(Entries on target coordinates)
<<<<

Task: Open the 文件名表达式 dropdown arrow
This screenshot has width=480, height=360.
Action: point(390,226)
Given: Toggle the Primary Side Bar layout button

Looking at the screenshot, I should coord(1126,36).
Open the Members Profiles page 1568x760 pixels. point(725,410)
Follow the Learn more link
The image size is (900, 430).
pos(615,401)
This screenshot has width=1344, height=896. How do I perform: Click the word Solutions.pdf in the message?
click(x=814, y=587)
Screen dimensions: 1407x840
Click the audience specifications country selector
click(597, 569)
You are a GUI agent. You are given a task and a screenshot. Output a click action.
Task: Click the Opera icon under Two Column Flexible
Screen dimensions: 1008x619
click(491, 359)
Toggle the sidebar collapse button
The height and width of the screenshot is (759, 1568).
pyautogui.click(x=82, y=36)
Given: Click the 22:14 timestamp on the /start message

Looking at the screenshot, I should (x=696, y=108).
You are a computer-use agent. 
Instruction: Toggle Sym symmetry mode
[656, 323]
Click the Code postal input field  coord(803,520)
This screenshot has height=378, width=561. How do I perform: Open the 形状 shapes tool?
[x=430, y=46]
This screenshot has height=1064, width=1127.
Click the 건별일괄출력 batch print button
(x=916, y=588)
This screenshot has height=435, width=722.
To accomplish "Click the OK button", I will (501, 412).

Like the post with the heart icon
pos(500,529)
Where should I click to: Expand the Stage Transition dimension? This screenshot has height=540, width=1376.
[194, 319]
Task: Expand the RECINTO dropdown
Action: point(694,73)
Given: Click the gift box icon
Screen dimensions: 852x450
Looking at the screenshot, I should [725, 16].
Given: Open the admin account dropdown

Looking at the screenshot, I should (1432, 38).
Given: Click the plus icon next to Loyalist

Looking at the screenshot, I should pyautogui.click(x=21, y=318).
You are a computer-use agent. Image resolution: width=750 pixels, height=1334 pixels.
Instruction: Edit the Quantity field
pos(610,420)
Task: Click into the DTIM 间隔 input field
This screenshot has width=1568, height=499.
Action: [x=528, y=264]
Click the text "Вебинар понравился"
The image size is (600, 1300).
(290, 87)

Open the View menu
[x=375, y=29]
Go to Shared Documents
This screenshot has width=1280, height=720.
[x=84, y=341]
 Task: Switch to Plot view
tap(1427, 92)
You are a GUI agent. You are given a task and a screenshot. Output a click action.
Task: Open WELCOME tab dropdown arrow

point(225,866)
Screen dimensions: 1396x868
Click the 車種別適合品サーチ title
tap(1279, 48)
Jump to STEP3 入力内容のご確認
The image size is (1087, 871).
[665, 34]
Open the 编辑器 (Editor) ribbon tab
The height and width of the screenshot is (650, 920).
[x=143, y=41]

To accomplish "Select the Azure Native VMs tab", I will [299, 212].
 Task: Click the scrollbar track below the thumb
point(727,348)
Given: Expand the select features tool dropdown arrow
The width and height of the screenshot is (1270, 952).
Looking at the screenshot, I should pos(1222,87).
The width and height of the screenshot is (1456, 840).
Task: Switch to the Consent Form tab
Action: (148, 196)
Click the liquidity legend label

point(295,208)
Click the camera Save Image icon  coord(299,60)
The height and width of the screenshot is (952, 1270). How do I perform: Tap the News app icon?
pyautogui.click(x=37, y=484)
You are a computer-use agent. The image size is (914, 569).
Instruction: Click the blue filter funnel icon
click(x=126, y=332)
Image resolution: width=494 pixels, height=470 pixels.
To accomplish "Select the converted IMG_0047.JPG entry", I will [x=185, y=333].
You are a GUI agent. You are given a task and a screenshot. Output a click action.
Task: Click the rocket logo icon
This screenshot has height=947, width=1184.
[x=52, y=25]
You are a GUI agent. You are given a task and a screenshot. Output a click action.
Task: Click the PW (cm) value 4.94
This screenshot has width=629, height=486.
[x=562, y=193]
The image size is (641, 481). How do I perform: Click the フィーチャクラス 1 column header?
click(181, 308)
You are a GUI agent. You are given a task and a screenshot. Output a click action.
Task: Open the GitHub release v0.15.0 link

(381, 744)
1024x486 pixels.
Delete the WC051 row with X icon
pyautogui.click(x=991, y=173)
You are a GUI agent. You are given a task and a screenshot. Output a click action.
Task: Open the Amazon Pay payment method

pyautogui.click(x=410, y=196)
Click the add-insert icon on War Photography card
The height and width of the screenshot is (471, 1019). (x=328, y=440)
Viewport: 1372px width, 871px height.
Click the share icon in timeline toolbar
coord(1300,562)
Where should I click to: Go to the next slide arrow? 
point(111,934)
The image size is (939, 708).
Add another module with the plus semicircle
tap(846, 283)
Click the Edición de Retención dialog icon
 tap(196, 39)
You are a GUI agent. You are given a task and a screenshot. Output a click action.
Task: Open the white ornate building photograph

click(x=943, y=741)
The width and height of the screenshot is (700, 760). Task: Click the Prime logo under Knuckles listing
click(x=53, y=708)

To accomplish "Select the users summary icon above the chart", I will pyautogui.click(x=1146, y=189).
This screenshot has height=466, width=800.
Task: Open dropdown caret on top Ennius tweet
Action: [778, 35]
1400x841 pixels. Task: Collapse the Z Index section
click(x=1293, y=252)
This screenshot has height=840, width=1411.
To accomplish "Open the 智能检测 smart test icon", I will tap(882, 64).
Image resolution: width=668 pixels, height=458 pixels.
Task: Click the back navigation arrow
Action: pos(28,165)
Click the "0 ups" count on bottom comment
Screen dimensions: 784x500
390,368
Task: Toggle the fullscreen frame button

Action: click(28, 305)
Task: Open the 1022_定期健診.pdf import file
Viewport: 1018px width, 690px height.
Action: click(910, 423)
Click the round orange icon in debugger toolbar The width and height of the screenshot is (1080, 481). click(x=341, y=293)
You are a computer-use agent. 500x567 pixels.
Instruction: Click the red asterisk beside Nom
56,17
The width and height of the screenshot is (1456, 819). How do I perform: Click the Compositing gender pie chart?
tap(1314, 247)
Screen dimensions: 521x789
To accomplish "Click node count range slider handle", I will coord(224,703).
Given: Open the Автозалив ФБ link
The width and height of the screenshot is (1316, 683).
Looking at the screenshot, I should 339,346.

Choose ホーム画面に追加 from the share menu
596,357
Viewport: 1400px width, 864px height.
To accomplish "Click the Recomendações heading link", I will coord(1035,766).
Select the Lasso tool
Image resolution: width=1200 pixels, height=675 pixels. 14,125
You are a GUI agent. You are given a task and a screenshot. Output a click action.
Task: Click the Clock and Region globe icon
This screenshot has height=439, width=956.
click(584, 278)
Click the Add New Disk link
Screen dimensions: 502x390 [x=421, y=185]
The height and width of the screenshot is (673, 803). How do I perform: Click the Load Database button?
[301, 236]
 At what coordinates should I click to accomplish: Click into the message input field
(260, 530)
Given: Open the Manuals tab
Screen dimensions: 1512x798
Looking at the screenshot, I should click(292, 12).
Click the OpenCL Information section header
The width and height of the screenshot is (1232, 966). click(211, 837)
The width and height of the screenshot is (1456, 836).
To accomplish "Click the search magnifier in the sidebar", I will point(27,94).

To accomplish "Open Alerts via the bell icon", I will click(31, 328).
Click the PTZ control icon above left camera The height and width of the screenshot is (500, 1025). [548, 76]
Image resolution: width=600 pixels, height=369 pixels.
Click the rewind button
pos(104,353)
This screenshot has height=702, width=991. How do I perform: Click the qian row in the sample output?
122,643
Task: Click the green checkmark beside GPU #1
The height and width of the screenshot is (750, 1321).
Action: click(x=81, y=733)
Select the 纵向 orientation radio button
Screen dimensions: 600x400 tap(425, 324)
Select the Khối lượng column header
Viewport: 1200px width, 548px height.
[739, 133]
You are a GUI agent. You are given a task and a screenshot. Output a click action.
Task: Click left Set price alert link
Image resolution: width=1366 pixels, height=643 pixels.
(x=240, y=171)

>>>>

▶ **Prompt**: Echo the stretch of lines from the one containing "Toggle the sidebar collapse button" through the one containing "point(727,348)", copying each line exactly.

▶ **Solution to this exercise**:
Toggle the sidebar collapse button
The height and width of the screenshot is (759, 1568).
pyautogui.click(x=82, y=36)
Given: Click the 22:14 timestamp on the /start message

Looking at the screenshot, I should (x=696, y=108).
You are a computer-use agent. 
Instruction: Toggle Sym symmetry mode
[656, 323]
Click the Code postal input field  coord(803,520)
This screenshot has height=378, width=561. How do I perform: Open the 形状 shapes tool?
[x=430, y=46]
This screenshot has height=1064, width=1127.
Click the 건별일괄출력 batch print button
(x=916, y=588)
This screenshot has height=435, width=722.
To accomplish "Click the OK button", I will (501, 412).

Like the post with the heart icon
pos(500,529)
Where should I click to: Expand the Stage Transition dimension? This screenshot has height=540, width=1376.
[194, 319]
Task: Expand the RECINTO dropdown
Action: point(694,73)
Given: Click the gift box icon
Screen dimensions: 852x450
Looking at the screenshot, I should [725, 16].
Given: Open the admin account dropdown

Looking at the screenshot, I should (1432, 38).
Given: Click the plus icon next to Loyalist

Looking at the screenshot, I should pyautogui.click(x=21, y=318).
You are a computer-use agent. Image resolution: width=750 pixels, height=1334 pixels.
Instruction: Edit the Quantity field
pos(610,420)
Task: Click into the DTIM 间隔 input field
This screenshot has width=1568, height=499.
Action: [x=528, y=264]
Click the text "Вебинар понравился"
The image size is (600, 1300).
(290, 87)

Open the View menu
[x=375, y=29]
Go to Shared Documents
This screenshot has width=1280, height=720.
[x=84, y=341]
 Task: Switch to Plot view
tap(1427, 92)
You are a GUI agent. You are given a task and a screenshot. Output a click action.
Task: Open WELCOME tab dropdown arrow

point(225,866)
Screen dimensions: 1396x868
Click the 車種別適合品サーチ title
tap(1279, 48)
Jump to STEP3 入力内容のご確認
The image size is (1087, 871).
[665, 34]
Open the 编辑器 (Editor) ribbon tab
The height and width of the screenshot is (650, 920).
[x=143, y=41]

To accomplish "Select the Azure Native VMs tab", I will [299, 212].
 Task: Click the scrollbar track below the thumb
point(727,348)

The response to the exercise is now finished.